Gösterilen bilgiler
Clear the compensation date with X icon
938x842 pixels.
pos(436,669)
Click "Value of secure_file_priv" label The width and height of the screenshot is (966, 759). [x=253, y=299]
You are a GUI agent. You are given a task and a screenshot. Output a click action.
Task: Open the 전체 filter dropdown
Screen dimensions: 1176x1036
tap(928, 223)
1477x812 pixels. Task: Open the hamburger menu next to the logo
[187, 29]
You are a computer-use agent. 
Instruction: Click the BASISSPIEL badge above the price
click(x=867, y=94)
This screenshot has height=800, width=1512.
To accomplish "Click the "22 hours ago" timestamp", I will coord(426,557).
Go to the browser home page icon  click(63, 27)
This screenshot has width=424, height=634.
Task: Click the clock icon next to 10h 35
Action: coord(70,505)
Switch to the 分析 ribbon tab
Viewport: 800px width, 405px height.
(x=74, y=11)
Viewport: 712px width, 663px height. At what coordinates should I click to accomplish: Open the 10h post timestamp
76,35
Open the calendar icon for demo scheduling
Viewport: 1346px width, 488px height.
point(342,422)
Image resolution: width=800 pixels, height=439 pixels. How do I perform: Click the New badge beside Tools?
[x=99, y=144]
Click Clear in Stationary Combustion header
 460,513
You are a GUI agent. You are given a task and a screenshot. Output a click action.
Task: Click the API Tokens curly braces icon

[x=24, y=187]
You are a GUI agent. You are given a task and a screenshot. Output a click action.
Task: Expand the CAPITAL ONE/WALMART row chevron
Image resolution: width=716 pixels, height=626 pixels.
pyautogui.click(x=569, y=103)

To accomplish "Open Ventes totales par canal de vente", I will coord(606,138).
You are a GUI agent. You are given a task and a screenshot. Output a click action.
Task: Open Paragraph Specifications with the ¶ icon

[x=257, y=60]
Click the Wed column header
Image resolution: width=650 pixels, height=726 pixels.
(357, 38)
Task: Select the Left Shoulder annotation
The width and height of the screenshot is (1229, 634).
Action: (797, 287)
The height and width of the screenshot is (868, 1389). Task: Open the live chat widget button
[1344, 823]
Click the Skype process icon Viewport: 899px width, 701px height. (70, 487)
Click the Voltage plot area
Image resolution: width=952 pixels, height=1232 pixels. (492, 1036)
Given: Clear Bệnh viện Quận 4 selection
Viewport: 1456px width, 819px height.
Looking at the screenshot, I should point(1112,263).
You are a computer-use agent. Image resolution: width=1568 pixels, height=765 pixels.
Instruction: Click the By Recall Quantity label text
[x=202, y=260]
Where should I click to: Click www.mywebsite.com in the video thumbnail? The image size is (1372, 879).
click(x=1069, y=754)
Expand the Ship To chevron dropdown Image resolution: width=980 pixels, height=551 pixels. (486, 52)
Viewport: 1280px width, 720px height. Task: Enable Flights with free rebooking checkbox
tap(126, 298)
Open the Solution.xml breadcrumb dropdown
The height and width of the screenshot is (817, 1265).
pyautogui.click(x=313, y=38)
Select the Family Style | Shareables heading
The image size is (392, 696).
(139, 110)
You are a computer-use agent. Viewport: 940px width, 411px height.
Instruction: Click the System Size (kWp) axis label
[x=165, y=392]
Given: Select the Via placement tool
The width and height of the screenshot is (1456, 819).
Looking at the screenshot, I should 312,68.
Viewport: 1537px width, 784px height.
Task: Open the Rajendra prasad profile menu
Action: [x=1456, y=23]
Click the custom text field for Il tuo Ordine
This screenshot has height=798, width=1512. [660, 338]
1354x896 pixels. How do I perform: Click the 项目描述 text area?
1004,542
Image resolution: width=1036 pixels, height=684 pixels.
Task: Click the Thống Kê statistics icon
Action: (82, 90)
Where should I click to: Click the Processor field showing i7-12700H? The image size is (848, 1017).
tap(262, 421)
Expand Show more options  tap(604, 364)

Yazılı talimat
Lütfen yukarıdaki kayıtların tamamını, her satırı ayrı bir dize olacak şekilde bir JSON listesine dönüştürün. Boş satırları listeye almayın.

Yazılı yanıt
[
  "Clear the compensation date with X icon",
  "938x842 pixels.",
  "pos(436,669)",
  "Click \"Value of secure_file_priv\" label The width and height of the screenshot is (966, 759). [x=253, y=299]",
  "You are a GUI agent. You are given a task and a screenshot. Output a click action.",
  "Task: Open the 전체 filter dropdown",
  "Screen dimensions: 1176x1036",
  "tap(928, 223)",
  "1477x812 pixels. Task: Open the hamburger menu next to the logo",
  "[187, 29]",
  "You are a computer-use agent. ",
  "Instruction: Click the BASISSPIEL badge above the price",
  "click(x=867, y=94)",
  "This screenshot has height=800, width=1512.",
  "To accomplish \"Click the \"22 hours ago\" timestamp\", I will coord(426,557).",
  "Go to the browser home page icon  click(63, 27)",
  "This screenshot has width=424, height=634.",
  "Task: Click the clock icon next to 10h 35",
  "Action: coord(70,505)",
  "Switch to the 分析 ribbon tab",
  "Viewport: 800px width, 405px height.",
  "(x=74, y=11)",
  "Viewport: 712px width, 663px height. At what coordinates should I click to accomplish: Open the 10h post timestamp",
  "76,35",
  "Open the calendar icon for demo scheduling",
  "Viewport: 1346px width, 488px height.",
  "point(342,422)",
  "Image resolution: width=800 pixels, height=439 pixels. How do I perform: Click the New badge beside Tools?",
  "[x=99, y=144]",
  "Click Clear in Stationary Combustion header",
  " 460,513",
  "You are a GUI agent. You are given a task and a screenshot. Output a click action.",
  "Task: Click the API Tokens curly braces icon",
  "[x=24, y=187]",
  "You are a GUI agent. You are given a task and a screenshot. Output a click action.",
  "Task: Expand the CAPITAL ONE/WALMART row chevron",
  "Image resolution: width=716 pixels, height=626 pixels.",
  "pyautogui.click(x=569, y=103)",
  "To accomplish \"Open Ventes totales par canal de vente\", I will coord(606,138).",
  "You are a GUI agent. You are given a task and a screenshot. Output a click action.",
  "Task: Open Paragraph Specifications with the ¶ icon",
  "[x=257, y=60]",
  "Click the Wed column header",
  "Image resolution: width=650 pixels, height=726 pixels.",
  "(357, 38)",
  "Task: Select the Left Shoulder annotation",
  "The width and height of the screenshot is (1229, 634).",
  "Action: (797, 287)",
  "The height and width of the screenshot is (868, 1389). Task: Open the live chat widget button",
  "[1344, 823]",
  "Click the Skype process icon Viewport: 899px width, 701px height. (70, 487)",
  "Click the Voltage plot area",
  "Image resolution: width=952 pixels, height=1232 pixels. (492, 1036)",
  "Given: Clear Bệnh viện Quận 4 selection",
  "Viewport: 1456px width, 819px height.",
  "Looking at the screenshot, I should point(1112,263).",
  "You are a computer-use agent. Image resolution: width=1568 pixels, height=765 pixels.",
  "Instruction: Click the By Recall Quantity label text",
  "[x=202, y=260]",
  "Where should I click to: Click www.mywebsite.com in the video thumbnail? The image size is (1372, 879).",
  "click(x=1069, y=754)",
  "Expand the Ship To chevron dropdown Image resolution: width=980 pixels, height=551 pixels. (486, 52)",
  "Viewport: 1280px width, 720px height. Task: Enable Flights with free rebooking checkbox",
  "tap(126, 298)",
  "Open the Solution.xml breadcrumb dropdown",
  "The height and width of the screenshot is (817, 1265).",
  "pyautogui.click(x=313, y=38)",
  "Select the Family Style | Shareables heading",
  "The image size is (392, 696).",
  "(139, 110)",
  "You are a computer-use agent. Viewport: 940px width, 411px height.",
  "Instruction: Click the System Size (kWp) axis label",
  "[x=165, y=392]",
  "Given: Select the Via placement tool",
  "The width and height of the screenshot is (1456, 819).",
  "Looking at the screenshot, I should 312,68.",
  "Viewport: 1537px width, 784px height.",
  "Task: Open the Rajendra prasad profile menu",
  "Action: [x=1456, y=23]",
  "Click the custom text field for Il tuo Ordine",
  "This screenshot has height=798, width=1512. [660, 338]",
  "1354x896 pixels. How do I perform: Click the 项目描述 text area?",
  "1004,542",
  "Image resolution: width=1036 pixels, height=684 pixels.",
  "Task: Click the Thống Kê statistics icon",
  "Action: (82, 90)",
  "Where should I click to: Click the Processor field showing i7-12700H? The image size is (848, 1017).",
  "tap(262, 421)",
  "Expand Show more options  tap(604, 364)"
]